Anaerobic toluene and benzene biodegradation was first reported in a paper in 1980 in studies of the Amoco Cadiz oil tanker spill that occurred off the coast of Brittany in 1978. During the 1980’s further reports emerged documenting anaerobic transformation processes for hydrocarbons, but none were truly believed at the time. How could highly reduced aliphatic and aromatic hydrocarbons in crude oil be oxidized without oxygen? And if they were degraded anaerobically, how do we explain that we still have oil reserves that have been underground for millions of years? In the past 30+ years, some remarkable enzyme-catalyzed reactions have been discovered that do in fact bring about the seemingly impossible task of oxidizing hydrocarbons without molecular oxygen. In this webinar these unique reaction mechanisms will be described, and their implications for natural attenuation and enhanced bioremediation will be discussed.

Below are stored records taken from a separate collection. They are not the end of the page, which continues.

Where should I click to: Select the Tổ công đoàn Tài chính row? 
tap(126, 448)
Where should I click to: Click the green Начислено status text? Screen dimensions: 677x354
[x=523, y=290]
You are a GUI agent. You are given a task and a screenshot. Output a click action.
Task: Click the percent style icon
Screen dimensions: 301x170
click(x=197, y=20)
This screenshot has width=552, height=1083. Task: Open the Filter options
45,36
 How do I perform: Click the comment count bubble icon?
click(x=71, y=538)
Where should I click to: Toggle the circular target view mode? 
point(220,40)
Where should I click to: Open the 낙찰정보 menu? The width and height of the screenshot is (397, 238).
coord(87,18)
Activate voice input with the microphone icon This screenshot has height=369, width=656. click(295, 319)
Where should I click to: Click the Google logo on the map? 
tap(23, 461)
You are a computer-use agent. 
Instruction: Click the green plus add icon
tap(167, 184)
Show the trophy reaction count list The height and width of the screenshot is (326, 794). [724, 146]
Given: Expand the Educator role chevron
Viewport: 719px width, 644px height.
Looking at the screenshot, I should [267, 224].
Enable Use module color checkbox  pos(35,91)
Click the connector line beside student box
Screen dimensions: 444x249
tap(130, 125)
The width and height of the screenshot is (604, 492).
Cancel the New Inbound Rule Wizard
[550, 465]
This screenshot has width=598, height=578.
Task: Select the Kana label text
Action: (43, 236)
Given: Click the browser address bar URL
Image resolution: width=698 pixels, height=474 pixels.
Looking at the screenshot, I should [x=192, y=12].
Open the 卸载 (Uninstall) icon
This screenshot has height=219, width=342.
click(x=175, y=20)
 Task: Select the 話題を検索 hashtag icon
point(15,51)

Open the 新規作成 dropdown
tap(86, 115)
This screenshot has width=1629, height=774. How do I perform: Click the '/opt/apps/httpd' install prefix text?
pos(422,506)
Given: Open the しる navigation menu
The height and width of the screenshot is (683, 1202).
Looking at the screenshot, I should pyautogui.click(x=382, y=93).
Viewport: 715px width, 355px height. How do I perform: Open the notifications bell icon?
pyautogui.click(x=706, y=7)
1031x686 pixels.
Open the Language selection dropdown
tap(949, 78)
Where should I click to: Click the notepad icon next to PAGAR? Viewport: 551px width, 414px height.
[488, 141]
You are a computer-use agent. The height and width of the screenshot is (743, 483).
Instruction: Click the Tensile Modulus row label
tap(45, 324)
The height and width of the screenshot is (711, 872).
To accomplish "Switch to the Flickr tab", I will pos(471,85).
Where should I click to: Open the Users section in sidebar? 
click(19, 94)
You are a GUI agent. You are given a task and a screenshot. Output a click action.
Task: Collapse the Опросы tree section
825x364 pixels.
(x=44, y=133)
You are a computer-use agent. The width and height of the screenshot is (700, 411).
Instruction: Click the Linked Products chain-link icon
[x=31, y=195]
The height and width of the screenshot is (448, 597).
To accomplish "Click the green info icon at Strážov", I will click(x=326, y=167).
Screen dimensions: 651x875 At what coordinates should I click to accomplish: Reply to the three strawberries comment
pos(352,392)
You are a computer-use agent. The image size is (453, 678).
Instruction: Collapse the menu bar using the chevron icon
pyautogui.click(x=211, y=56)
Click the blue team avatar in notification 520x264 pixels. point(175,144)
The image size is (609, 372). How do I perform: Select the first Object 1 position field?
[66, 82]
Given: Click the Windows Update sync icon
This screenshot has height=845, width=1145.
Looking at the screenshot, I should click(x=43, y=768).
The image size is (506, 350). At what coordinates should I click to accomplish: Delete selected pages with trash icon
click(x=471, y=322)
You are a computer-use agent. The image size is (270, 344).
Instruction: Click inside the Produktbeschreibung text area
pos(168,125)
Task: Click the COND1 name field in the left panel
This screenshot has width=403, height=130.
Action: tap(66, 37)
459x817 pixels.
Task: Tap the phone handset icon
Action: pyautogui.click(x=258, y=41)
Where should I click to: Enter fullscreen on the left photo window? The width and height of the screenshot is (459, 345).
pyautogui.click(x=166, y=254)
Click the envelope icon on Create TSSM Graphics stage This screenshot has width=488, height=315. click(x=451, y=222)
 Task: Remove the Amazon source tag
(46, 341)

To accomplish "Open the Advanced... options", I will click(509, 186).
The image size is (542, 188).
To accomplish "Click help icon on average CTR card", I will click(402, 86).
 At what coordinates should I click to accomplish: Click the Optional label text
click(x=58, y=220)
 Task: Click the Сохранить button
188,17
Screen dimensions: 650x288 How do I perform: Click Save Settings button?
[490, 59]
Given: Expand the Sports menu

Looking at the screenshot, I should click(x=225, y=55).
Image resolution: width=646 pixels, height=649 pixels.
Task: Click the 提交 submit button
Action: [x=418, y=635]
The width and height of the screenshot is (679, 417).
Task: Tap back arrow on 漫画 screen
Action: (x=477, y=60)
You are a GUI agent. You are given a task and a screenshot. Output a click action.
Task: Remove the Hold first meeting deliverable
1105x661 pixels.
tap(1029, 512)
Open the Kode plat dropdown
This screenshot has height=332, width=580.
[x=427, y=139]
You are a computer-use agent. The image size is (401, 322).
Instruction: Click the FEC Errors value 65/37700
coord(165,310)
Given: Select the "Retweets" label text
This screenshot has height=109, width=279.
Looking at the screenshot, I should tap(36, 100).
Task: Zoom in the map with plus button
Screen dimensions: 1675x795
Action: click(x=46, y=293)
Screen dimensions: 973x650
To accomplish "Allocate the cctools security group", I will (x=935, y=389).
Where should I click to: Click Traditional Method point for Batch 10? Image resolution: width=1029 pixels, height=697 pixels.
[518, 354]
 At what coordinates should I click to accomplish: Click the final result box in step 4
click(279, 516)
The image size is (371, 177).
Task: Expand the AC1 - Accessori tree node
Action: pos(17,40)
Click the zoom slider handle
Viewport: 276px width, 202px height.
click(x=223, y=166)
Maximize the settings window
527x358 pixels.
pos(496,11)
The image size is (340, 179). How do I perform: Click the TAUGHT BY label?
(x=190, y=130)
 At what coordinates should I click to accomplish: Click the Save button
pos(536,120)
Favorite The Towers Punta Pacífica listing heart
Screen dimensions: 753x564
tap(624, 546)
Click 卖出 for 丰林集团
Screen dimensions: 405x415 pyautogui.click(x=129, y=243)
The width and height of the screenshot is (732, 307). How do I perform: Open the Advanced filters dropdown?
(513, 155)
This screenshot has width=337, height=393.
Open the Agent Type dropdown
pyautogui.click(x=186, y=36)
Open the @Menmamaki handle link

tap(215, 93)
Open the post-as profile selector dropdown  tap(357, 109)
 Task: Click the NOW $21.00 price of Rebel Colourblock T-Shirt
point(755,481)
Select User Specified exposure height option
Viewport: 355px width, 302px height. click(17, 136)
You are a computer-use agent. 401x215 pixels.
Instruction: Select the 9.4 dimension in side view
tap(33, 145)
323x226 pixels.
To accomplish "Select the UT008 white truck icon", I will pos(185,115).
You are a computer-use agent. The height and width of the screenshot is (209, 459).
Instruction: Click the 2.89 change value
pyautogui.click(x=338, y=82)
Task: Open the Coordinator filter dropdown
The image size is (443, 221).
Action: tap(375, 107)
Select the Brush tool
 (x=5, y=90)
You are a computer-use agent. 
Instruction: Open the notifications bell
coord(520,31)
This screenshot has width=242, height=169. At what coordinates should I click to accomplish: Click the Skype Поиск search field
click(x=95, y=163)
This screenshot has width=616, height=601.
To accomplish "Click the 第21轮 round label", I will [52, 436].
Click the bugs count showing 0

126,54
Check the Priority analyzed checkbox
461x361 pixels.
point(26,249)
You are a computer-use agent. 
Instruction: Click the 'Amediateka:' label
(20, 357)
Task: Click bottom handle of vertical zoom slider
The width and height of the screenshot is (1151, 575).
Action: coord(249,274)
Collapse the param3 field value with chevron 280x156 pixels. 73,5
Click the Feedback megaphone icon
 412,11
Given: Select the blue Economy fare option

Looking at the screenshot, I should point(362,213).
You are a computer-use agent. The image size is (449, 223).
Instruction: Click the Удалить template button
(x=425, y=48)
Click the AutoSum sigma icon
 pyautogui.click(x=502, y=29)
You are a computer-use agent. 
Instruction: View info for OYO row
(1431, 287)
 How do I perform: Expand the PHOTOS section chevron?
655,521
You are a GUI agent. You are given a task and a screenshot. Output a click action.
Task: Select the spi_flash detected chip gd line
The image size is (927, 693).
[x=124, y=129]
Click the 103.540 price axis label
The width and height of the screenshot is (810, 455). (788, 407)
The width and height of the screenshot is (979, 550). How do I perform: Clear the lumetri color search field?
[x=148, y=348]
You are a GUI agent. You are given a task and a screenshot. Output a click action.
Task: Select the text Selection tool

Elizabeth A. Edwards, PhD, P. Eng., Professor, Department of Chemical Engineering and Applied Chemistry, and Cell and Systems Biology (Status only), University of Toronto. Dr. Elizabeth Edwards holds Bachelor’s and Master’s degrees in Chemical Engineering from McGill University, Montreal, and a PhD degree (1993) in Civil and Environmental Engineering from Stanford University. She is internationally known for her work on anaerobic bioremediation, the application of molecular biology and metagenomics to uncover novel microbial processes, and the transition of laboratory research into commercial practice to develop bioremediation and bioaugmentation strategies for groundwater pollutants. She is also the founding director of BioZone, a Centre for Applied Bioscience and Bioengineering Research at the University of Toronto and a Tier 1 Canada Research Chair in Anaerobic Biotechnology. In 2016, she was awarded the Canada Council of the Arts Killam Prize in recognition of outstanding career achievements.
Ms. Dworatzek is a Senior Manager of SiREM and an environmental microbiologist with advanced technical experience in laboratory treatability studies. Over the past 23 years she has conducted and overseen numerous bench-scale studies examining enhanced in situ remediation in groundwater. She has specific technical experience in the design of laboratory treatability studies, the scale up of growth of anaerobic microbial cultures for bioaugmentation laboratory and field pilot tests, and evaluation of aerobic and anaerobic bioremediation, zero valent iron and chemical oxidation technologies in the laboratory.